Au Conservatoire de Paris, où il entre à l'âge de dix ans, Claude Debussy suit
les cours de Marmontel (piano), Lavignac (solfège), Durand (harmonie),
puis Guiraud (composition) et obtient le Grand Prix de Rome en 1884
avec la cantate L'Enfant prodigue. Entre temps, il avait été engagé
comme pianiste par la baronne Von Meck, la protectrice de Tchaïkovsky,
avant de rencontrer Madame Vanier et d'en devenir l'accompagnateur. De
retour à Paris, il compose La Damoiselle élue, se lie avec les poètes
symbolistes, découvre les Impressionnistes et les musiques
d'Extrême-Orient. Atmosphère et couleur prennent dans ses oeuvres le
pas sur les structures formelles. C'est l'époque des Ariettes oubliées,
de Fêtes galantes et de la Suite bergamasque. En 1894 est créé à Paris
le Prélude à l'après-midi d'un faune, partition novatrice qui connaît
un grand succès. Tout en travaillant à Pelléas, Debussy crée ensuite
Les Chansons de Bilitis, les Trois Nocturnes, et, pour le piano, les
Estampes. Cette «première période», que l'on peut qualifier
d'impressionniste dans la mesure où les contours mélodiques semblent
s'y estomper dans une mosaïque de sensations, se clôt avec le scandale
de la création de Pelléas et Mélisande (30 avril 1902). Si elle divise
profondément la critique, l'oeuvre place Debussy au premier rang des
compositeurs français.
Achevée et créée en 1905, La Mer, «la» symphonie de Debussy est
attaquée avec plus de violence encore par le milieu musical officiel.
Mais la profonde originalité de l'oeuvre aura une grande influence sur
la génération suivante. Suivent Images, autre tryptique symphonique
dans lequel chatoient les rutilantes couleurs d'Iberia, les deux livres
des Préludes et les douze Etudes pour le piano, le ballet Jeux, En
blanc et noir, ou le Martyre de saint Sébastien, «mystère» d'après
D'Annunzio, trop méconnu.
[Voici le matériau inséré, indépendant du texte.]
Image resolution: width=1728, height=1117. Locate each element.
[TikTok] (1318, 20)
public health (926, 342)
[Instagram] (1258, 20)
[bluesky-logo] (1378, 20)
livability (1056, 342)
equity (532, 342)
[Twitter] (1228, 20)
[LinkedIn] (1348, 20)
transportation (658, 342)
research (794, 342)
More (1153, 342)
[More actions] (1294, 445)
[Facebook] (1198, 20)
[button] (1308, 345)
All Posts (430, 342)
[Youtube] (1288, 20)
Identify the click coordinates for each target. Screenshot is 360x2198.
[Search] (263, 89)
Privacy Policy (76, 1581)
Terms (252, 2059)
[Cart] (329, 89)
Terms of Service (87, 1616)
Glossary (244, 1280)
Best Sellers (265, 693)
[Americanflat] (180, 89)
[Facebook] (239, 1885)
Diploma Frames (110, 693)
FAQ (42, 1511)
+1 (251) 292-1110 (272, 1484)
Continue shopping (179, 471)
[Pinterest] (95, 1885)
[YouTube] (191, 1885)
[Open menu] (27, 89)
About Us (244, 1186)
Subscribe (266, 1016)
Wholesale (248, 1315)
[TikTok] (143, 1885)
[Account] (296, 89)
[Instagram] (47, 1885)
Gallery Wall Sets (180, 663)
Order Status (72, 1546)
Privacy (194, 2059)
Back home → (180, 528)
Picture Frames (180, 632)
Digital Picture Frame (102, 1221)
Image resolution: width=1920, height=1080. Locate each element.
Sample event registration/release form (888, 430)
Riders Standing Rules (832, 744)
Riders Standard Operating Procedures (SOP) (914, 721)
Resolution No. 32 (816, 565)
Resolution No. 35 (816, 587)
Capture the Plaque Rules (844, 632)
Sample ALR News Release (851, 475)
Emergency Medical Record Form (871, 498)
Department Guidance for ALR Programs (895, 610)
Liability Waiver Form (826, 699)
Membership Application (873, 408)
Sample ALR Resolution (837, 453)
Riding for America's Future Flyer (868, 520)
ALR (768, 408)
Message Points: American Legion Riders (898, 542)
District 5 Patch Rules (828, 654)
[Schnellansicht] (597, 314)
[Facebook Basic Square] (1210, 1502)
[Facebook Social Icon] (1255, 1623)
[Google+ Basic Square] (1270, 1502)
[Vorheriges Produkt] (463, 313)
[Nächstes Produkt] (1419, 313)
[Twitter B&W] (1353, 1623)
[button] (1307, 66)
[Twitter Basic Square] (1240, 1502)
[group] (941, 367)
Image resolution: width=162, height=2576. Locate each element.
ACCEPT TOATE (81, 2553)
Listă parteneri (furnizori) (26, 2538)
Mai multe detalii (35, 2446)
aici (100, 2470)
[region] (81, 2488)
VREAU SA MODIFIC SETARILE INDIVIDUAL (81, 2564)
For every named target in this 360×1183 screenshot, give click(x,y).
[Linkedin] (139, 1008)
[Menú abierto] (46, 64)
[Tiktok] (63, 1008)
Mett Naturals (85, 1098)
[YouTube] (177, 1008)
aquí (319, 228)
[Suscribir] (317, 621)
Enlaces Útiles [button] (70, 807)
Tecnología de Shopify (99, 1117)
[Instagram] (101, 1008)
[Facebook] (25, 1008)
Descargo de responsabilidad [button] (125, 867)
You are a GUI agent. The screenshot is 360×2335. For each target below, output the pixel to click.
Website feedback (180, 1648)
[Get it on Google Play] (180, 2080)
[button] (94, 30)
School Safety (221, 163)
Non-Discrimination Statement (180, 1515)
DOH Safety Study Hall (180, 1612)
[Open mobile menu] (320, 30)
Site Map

Dans cette deuxième période éclate la
modernité d'un style qui semble s'être affranchi de toutes les
conventions formelles antérieures et Debussy fait de plus en plus
figure de chef d'école. Mais dès 1910, sa santé se détériore. Il doit
renoncer à de nombreux projets. Ses dernières oeuvres, en particulier
les sonates, sont créées pendant la guerre, dans un climat de réaction
nationaliste auquel lui-même ne reste pas étranger. Terrassé par le
cancer, Debussy meurt à Paris le 25 mars 1918, dans l'indifférence
générale d'une ville bombardée par la «Grosse Bertha». De son second
mariage, Debussy (qui eut une vie sentimentale tumultueuse) avait eu
une fille, Claude-Emma dite «Chouchou», dédicataire de Children's
Corner.
La musique de Debussy est aux antipodes du post-romantisme et du
wagnérisme alors en vogue en Europe. Le développement traditionnel est
abandonné, les thèmes fragmentés. La couleur et la sensation
prédominent (souvent violentes : rien de plus faux que l'idée d'un
Debussy flou ou vague ; son dessin est toujours net et sa musique
puissamment sensuelle), la dissonance s'émancipe. L'influence des
traditions exotiques (gamme pentatonique, gamme par tons entiers...)
est considérable. Enfin, dans cette oeuvre exigeante, si
l'expérimentation prime, le résultat n'est jamais inférieur à la
pensée ; harmoniste extraordinaire, excellent pianiste,
orchestrateur d'exception, Debussy était aussi un artisan de la
création musicale au sens fort du terme. Avant Stravinsky et Bartok, il
est l'un des grands émancipateurs de la musique occidentale.